また、遮蔽板13をタンク側壁2と交差する方向に突出し且つその突出先端部を上方に折り曲げることにより、タンク側壁2に沿って上昇する風だけでなく、カバー11のタンク側壁側開口部12に吹込む横風も通気穴10に流入するのを抑制することができ、環境負荷をより一層低減することが可能となる。
また、遮蔽板13のうち上方に折り曲げられた部分で、タンク側壁垂直方向から見たカバー11のタンク側壁側開口部12を覆うことにより、カバー11のタンク側壁側開口部12に吹込む横風が通気穴10に流入するのをより一層抑制することができ、環境負荷をより一層低減することが可能となる。
なお、通気穴10の形状、カバー11の形状、遮蔽板13の形状は、実施形態に限定されるものではない。また、通気口構造9のタンク屋根3への設置数も実施形態に限定されるものではない。
本発明がここに記載していない様々な実施の形態等を含むことは勿論である。従って、本発明の技術的範囲は上記の説明から妥当な特許請求の範囲に記載された発明特定事項によってのみ定められるものである。
1 タンク
2 側壁
3 屋根
4 浮蓋
5 フロート
6 シール
7 吸引配管
8 窒素配管
9 通気口構造
10 通気穴
11 カバー
12 開口部
13 遮蔽板
14 上昇風遮蔽部
15 横風遮蔽部

Claims (4)

  1. 蒸発する液体を貯留し且つ側壁と屋根を有するタンクの通気口構造であって、
    前記屋根のうち前記側壁近傍に形成された通気穴と、
    前記通気穴の少なくとも上方を覆い、少なくとも前記側壁側が開口するカバーと、
    前記カバーの前記側壁側開口部の下方から、前記側壁と交差する方向に突設された遮蔽板と、
    を備えたタンク用通気口構造。
  2. 前記遮蔽板は、前記側壁垂直方向から見た前記カバーの前記側壁側開口部の幅以上の幅を有することを特徴とする請求項1に記載のタンク用通気口構造。

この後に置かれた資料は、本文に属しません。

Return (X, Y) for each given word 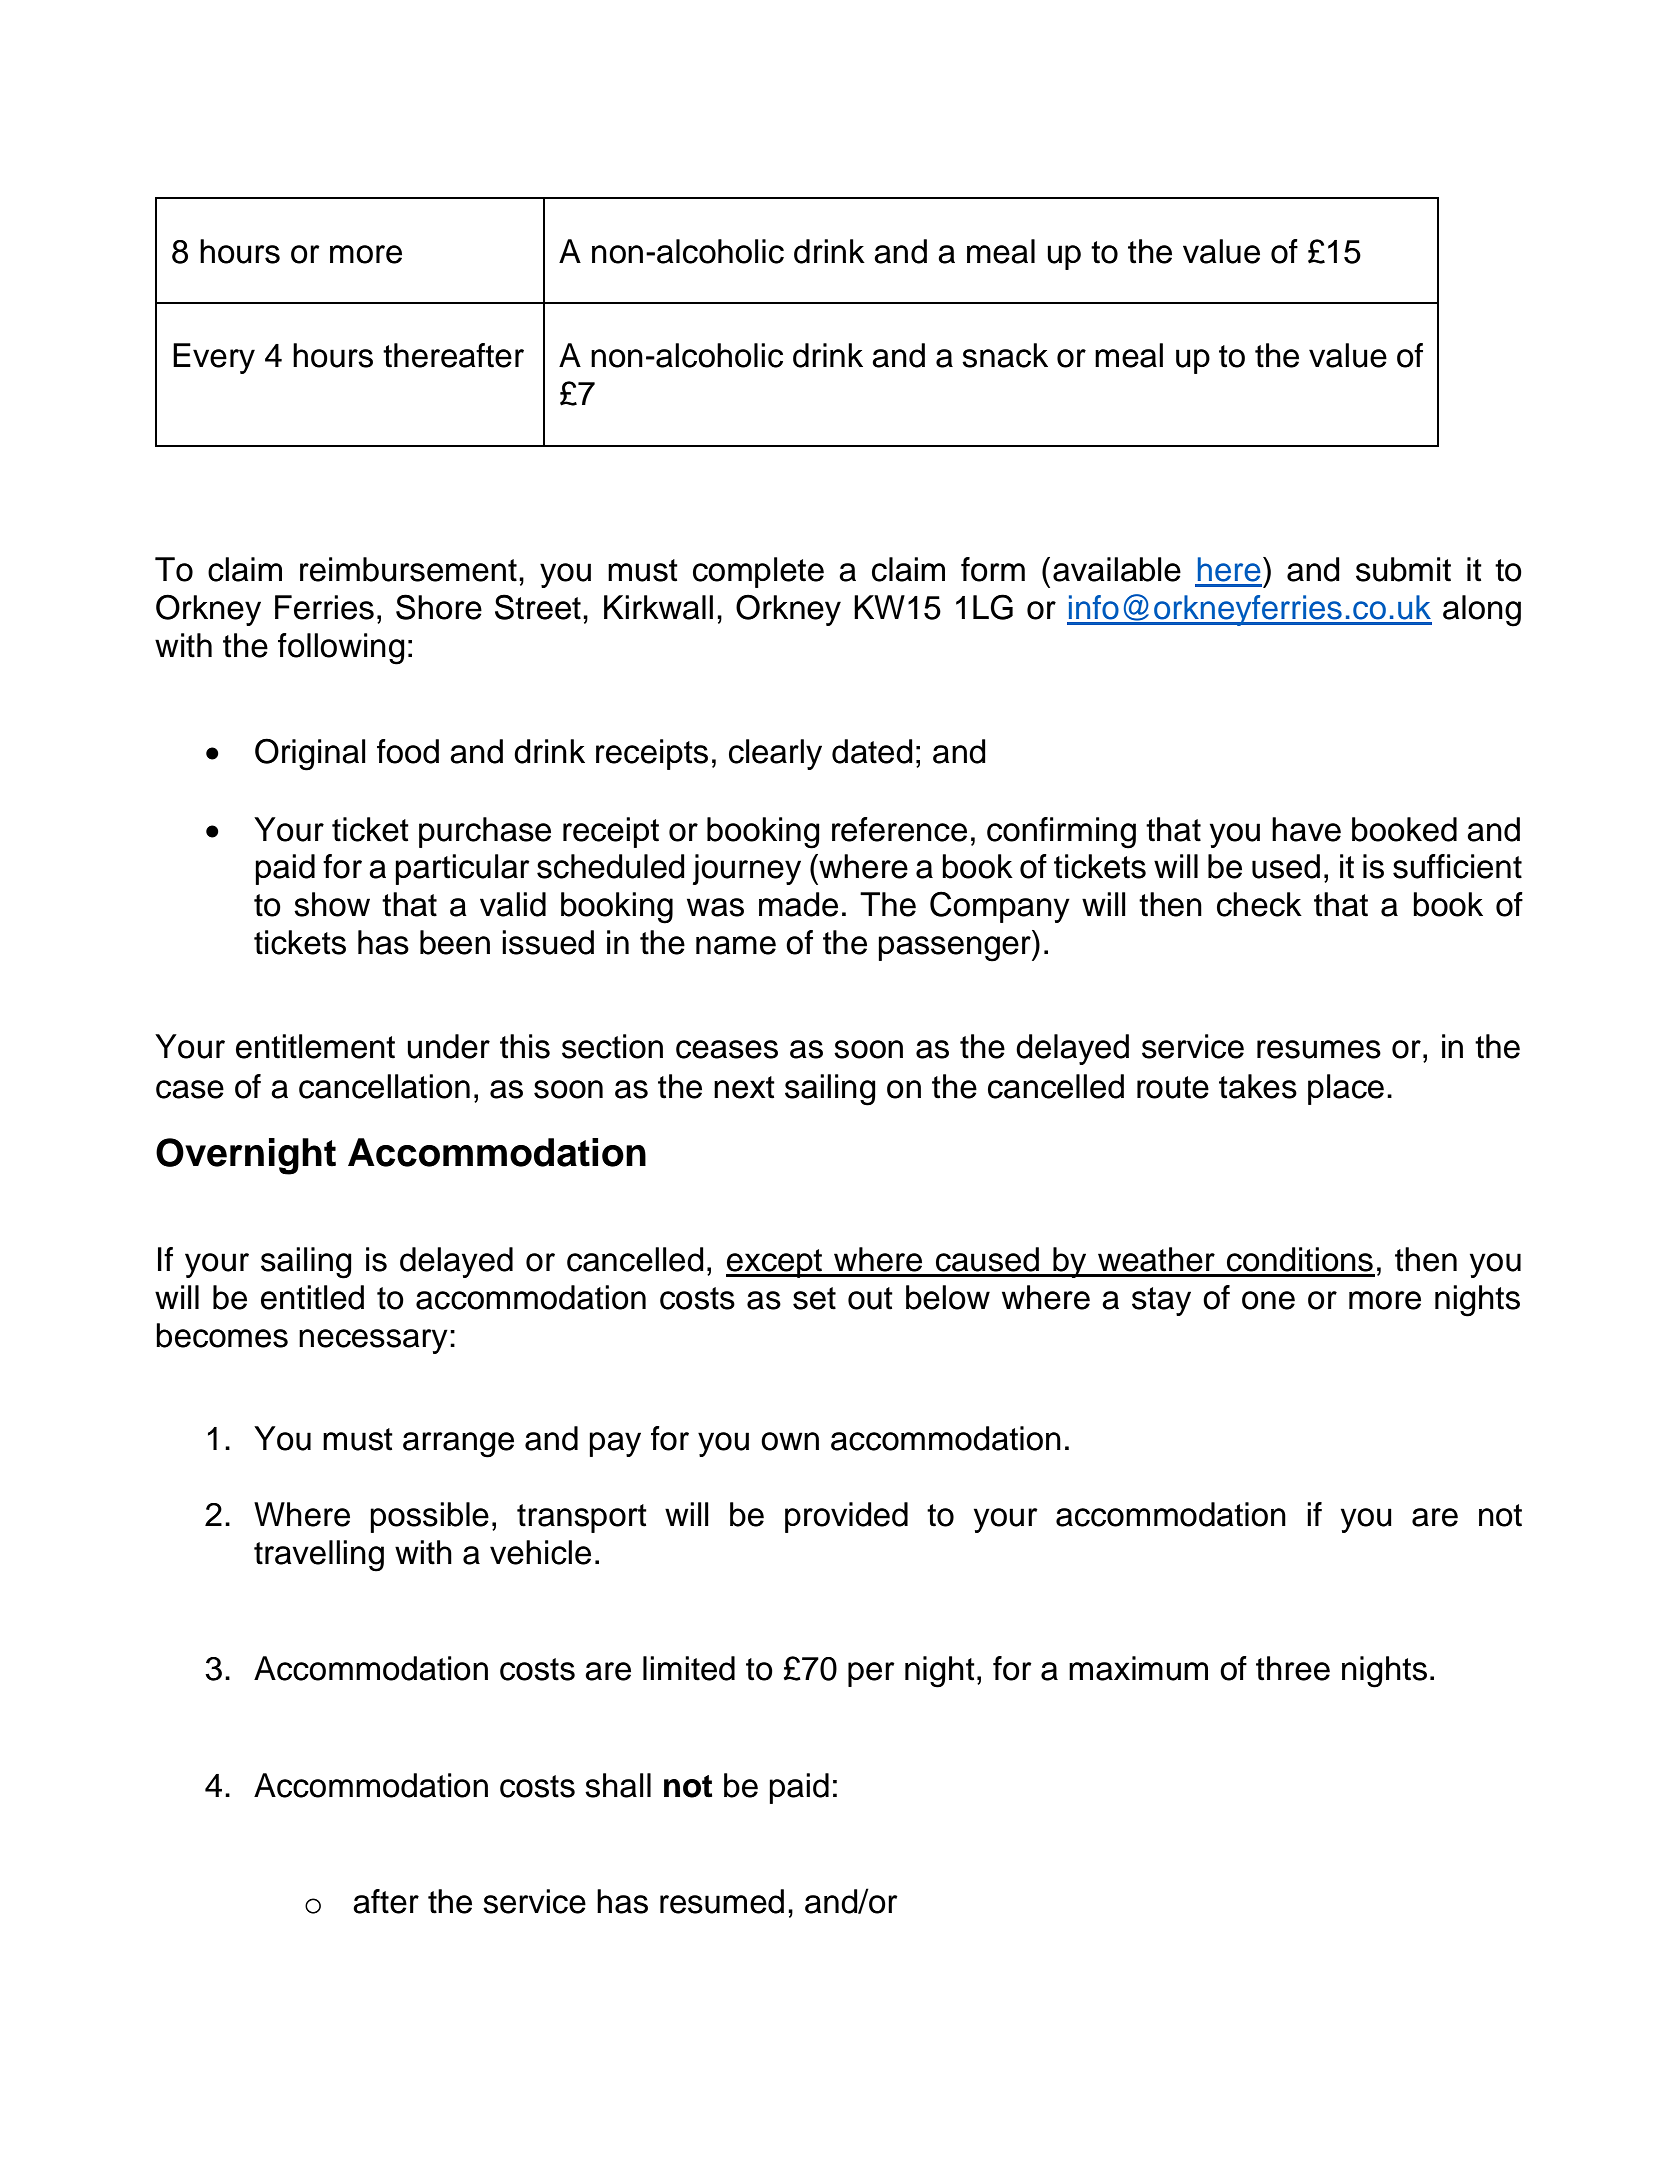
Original (310, 754)
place (1346, 1089)
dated (872, 751)
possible (429, 1517)
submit (1403, 569)
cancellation (384, 1086)
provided (846, 1517)
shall (618, 1785)
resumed (722, 1901)
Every (214, 358)
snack (1005, 355)
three (1293, 1668)
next (744, 1087)
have (1306, 829)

  3. 前記遮蔽板は、前記側壁と交差する方向に突出し且つその突出先端部が上方に折り曲げられていることを特徴とする請求項1又は2に記載のタンク用通気口構造。
  4. 前記遮蔽板のうち前記上方に折り曲げられた部分は、前記側壁垂直方向から見た前記カバーの前記側壁側開口部を覆うことを特徴とする請求項3に記載のタンク用通気口構造。